Saturday, April 14, 2012

US temperature trends.

These are being discussed again. WUWT has rediscovered the NOAA analysis of USHCN adjustments to ConUS (lower 48 states) temperatures. They have inflated the original Fahrenheit adjustment trends restated in Celsius to make their argument. It's accpmpanied by a recent analysis by Roy Spencer of ISH data, which he has assembled into an index for ConUS, and finds that the trend 1973-present is small. But his figure includes his own adjustment for population density, and comes out to 0.013°C/decade. This he compares to USHCN at 0.245°C/decade, and attributes the difference to USHCN adjustment. CRUtem 3, which doesn't make the same adjustments, gets a trend of 0.198°C/decade.

It's unfortunate that Roy doesn't seem to give any trends from ISH that aren't subject to his population density adjustment, because then we could compare like with like. However, I will look at the GHCN unadjusted data for ConUS. This is a real test of whether the WUWT (and RS) claim that the trend is due entirely to adjustment is justified. It isn't much of a test if you strike their adjustments and then introduce a big new one.

I actually looked at ConUS with an early version of TempLS here. I looked at the period 1978-2009, and got a trend of 0.255°C/decade. This was using GHCN v2 min/max mean monthly data, with weighted regression using 5x5° cells. I thought I would update this calc, and for the period used by Roy. With TempLS V2.2, GHCN V3 V2 data and basically the same weighting, but with a period 1973-2011, I got a trend of 0.161 °C/decade. A bit less than CRUTem 3, but clearly there is trend in the unadjusted data too.

Along the way, I discovered a trick question. What is the easternmost US GHCN Met station?

The answer is Shemya AFB in the Aleutians, Longitude 174° East. That did trick me - in TempLS you provide logical statements to specify subsets, and I thought for ConUS requiring country code 425 (US) and east of Long 125W would do it. So Shemya, and another station at Attu, got included. There weren't many readings, and I don't think they changed the trend by much.I've fixed it now.

Station distribution bias

Anyway at WUWT Willis Eschenbach asked what precautions I had taken to avoid E coast bias. Probably the first thing to say is that GHCN has taken precautions. They have been criticised for pruning their list of stations but one thing that has been achieved is a reasonable uniformity. Here's a map of the stations reporting in 2011, and also all stations reporting at some point since 1972:

The distribution isn't that uneven. However, Ver 2.2 has some capabilities in mesh-based weighting. I was experimenting with those in Antarctica, and so I saw a chance to try them out here.

Weighting

The first thing I should say is that I haven't generally found that messing with weighting schemes changes average trends a lot. I should emphasise that the weighting scheme doesn't change the data, only the way it is included. Reweighting one station relative to another only has a big effect if they are very different. And of course, the changes tend to balance out in the average.
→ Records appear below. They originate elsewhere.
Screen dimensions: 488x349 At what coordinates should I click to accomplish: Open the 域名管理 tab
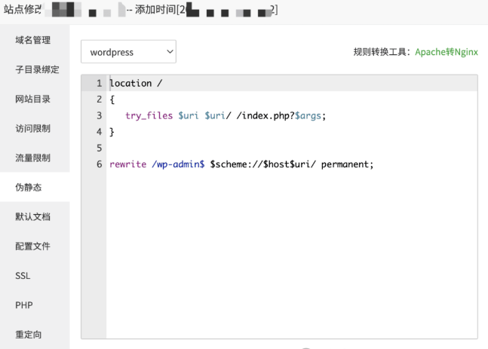pos(33,40)
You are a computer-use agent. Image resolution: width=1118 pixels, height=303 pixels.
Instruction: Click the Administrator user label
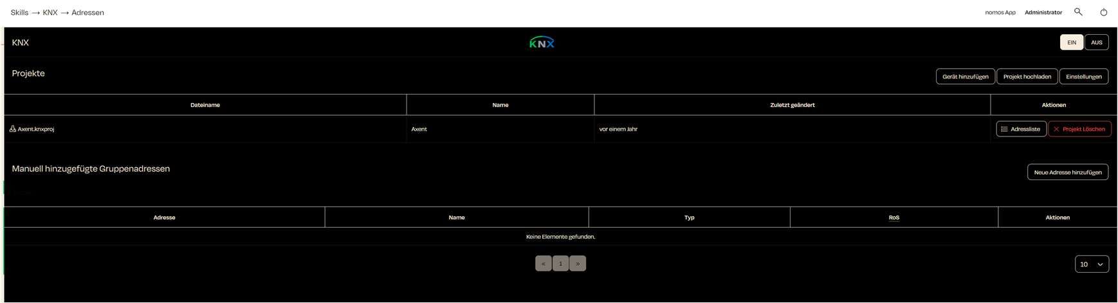pyautogui.click(x=1043, y=12)
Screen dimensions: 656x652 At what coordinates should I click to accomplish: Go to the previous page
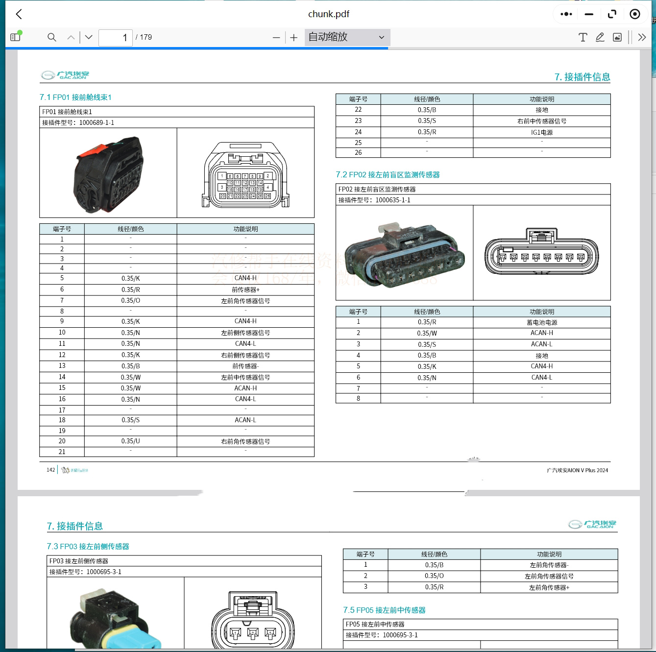click(71, 37)
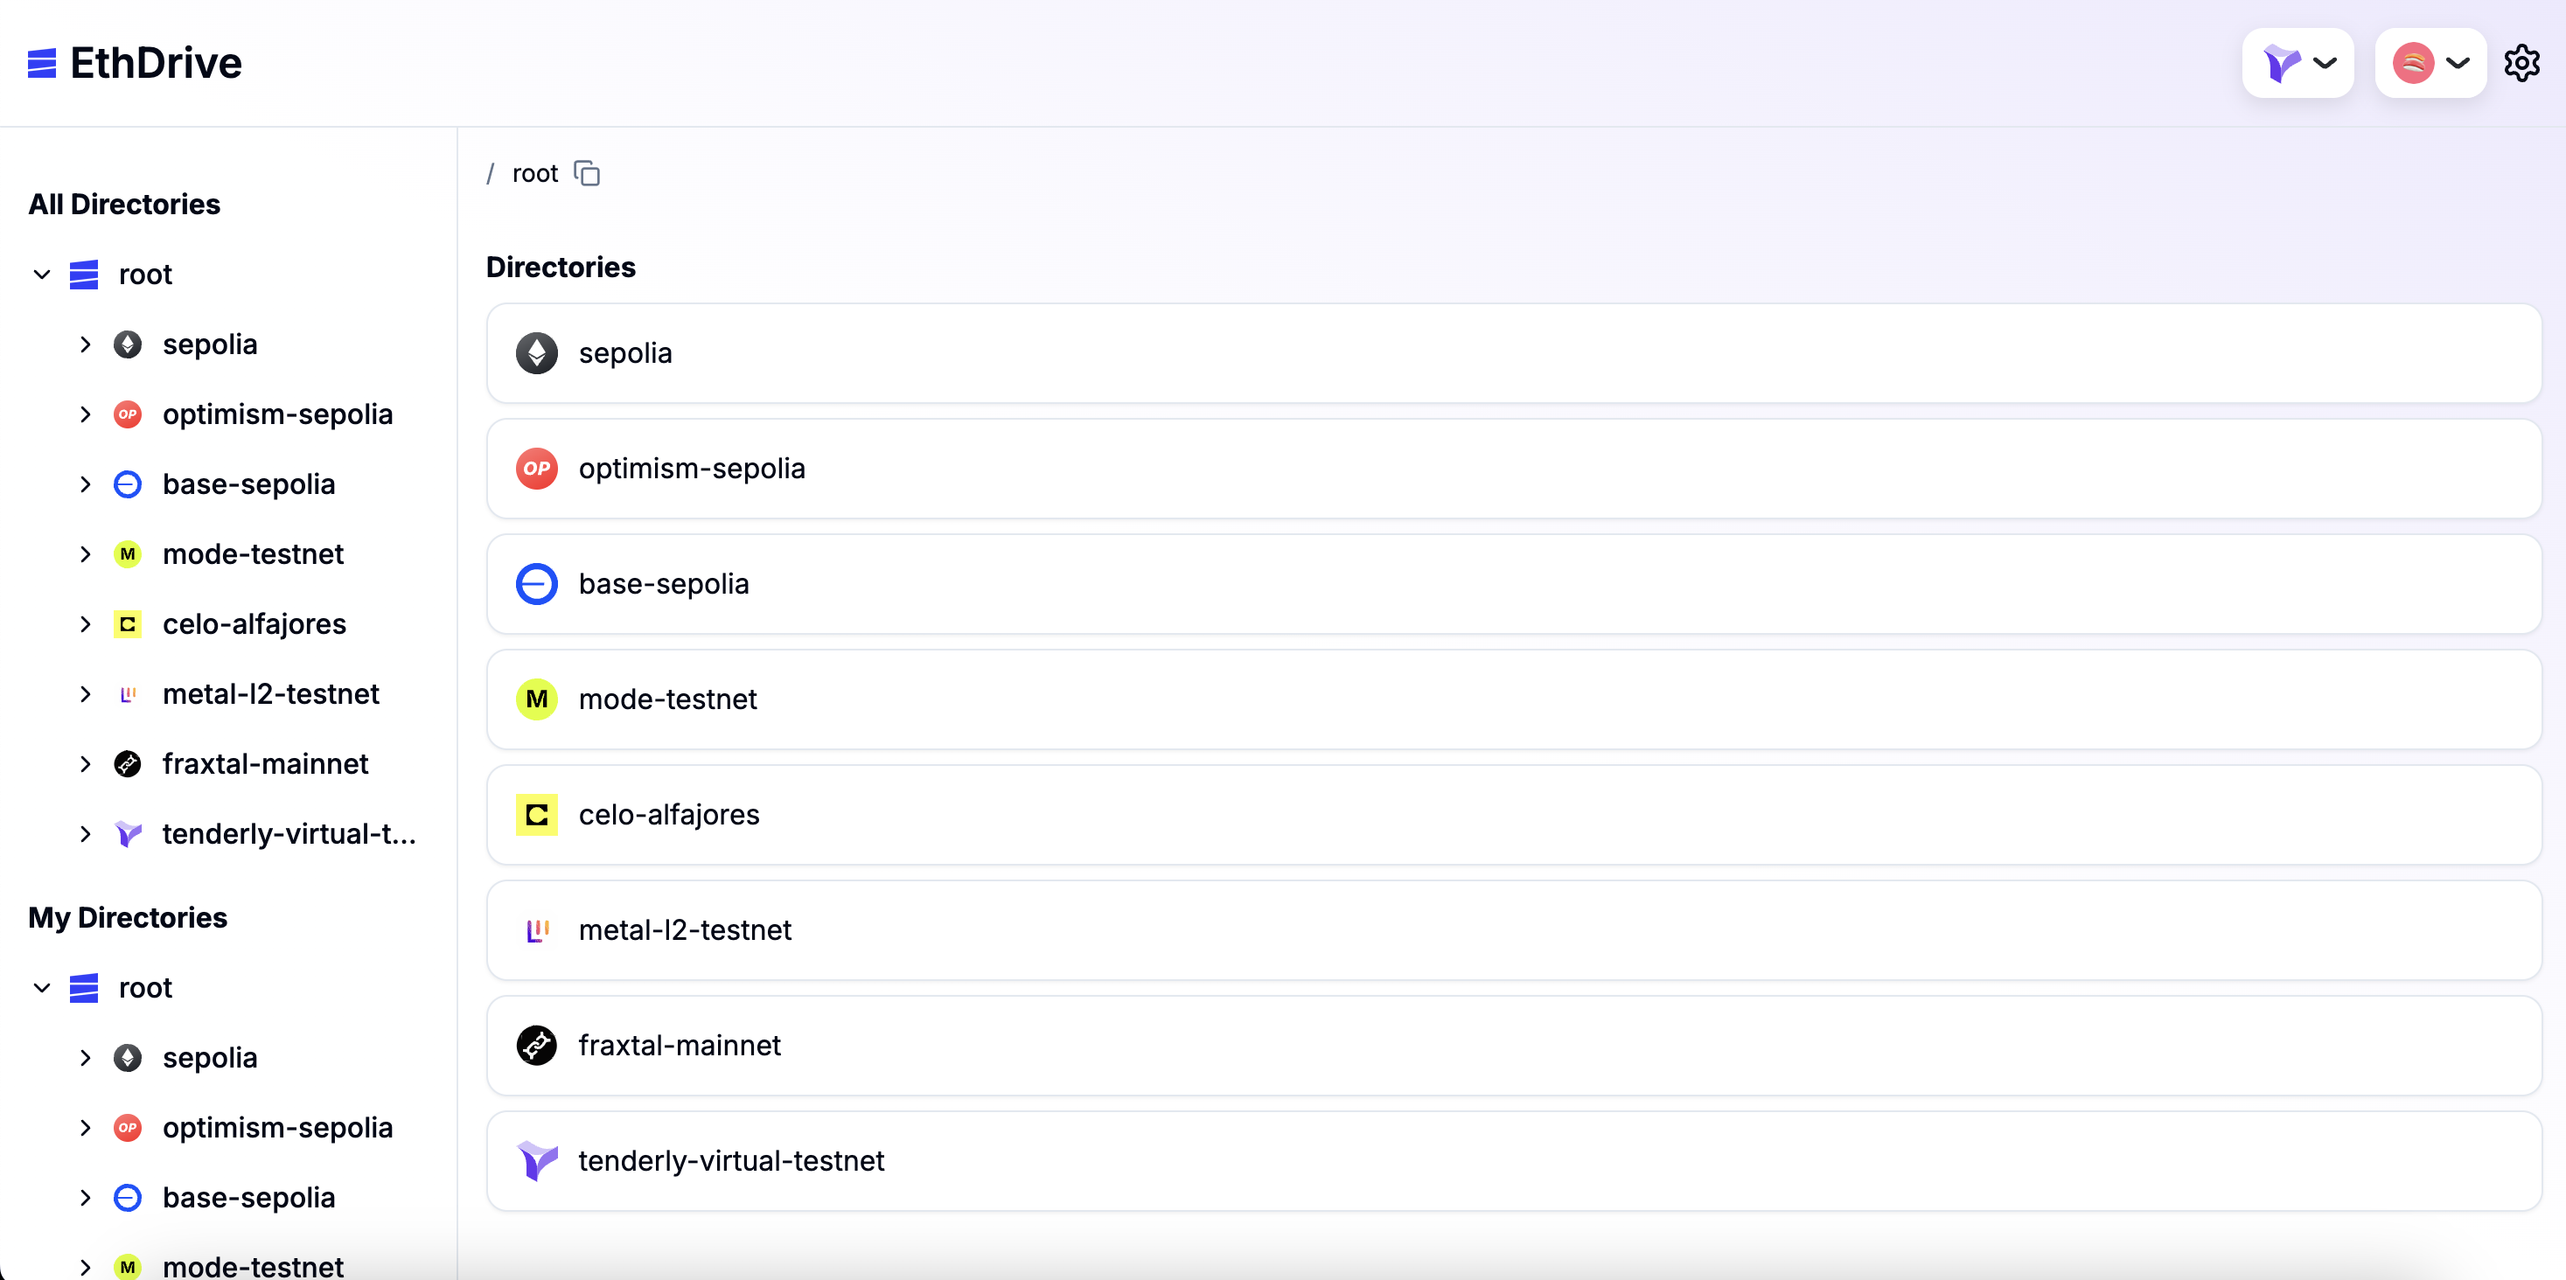
Task: Click root in the breadcrumb path
Action: click(535, 173)
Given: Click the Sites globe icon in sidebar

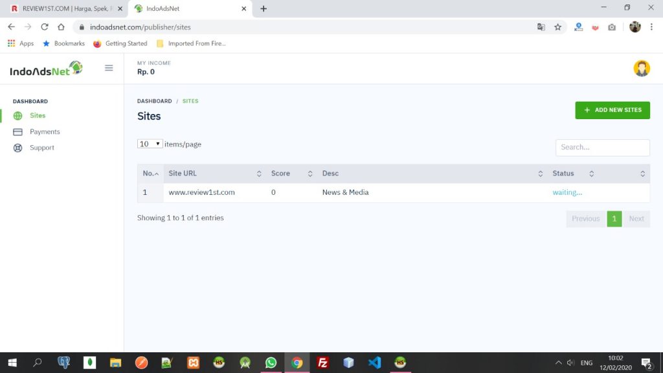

The purpose of weighting is essentially to form a sum which is a good approximation to a space integral. This has the appropriate physical significance, and also gives a rational basis for saying that bias due to clustering of stations has been overcome.

The best way I have found to use meshes is to surround each node of the mesh (which is done for every month, so the nodes are the stations reporting in the month) by the area formed from the adjacent portions of the triangles marked out by the medians and the edge bisectors. The preferred method is Voronoi, which forms the in-centres and the perpendicular bisectors. But here we're only trying to associate with each node an area for weighting purposes, so it isn't critical to have the areas exactly demarcated by closest neighborhood, as long as they are close and unique. And this scheme is a lot faster, which is important when you need a new tesselation every month over 40 years.

Convexity

I generate the meshes using R's convhull function. I use the 3D version, which means that I find the hull of the curved area (US). There is a back mesh, which is fairly easy to get rid of because the normals face the other way. But for a country shape, it incorporates bays etc with the land area.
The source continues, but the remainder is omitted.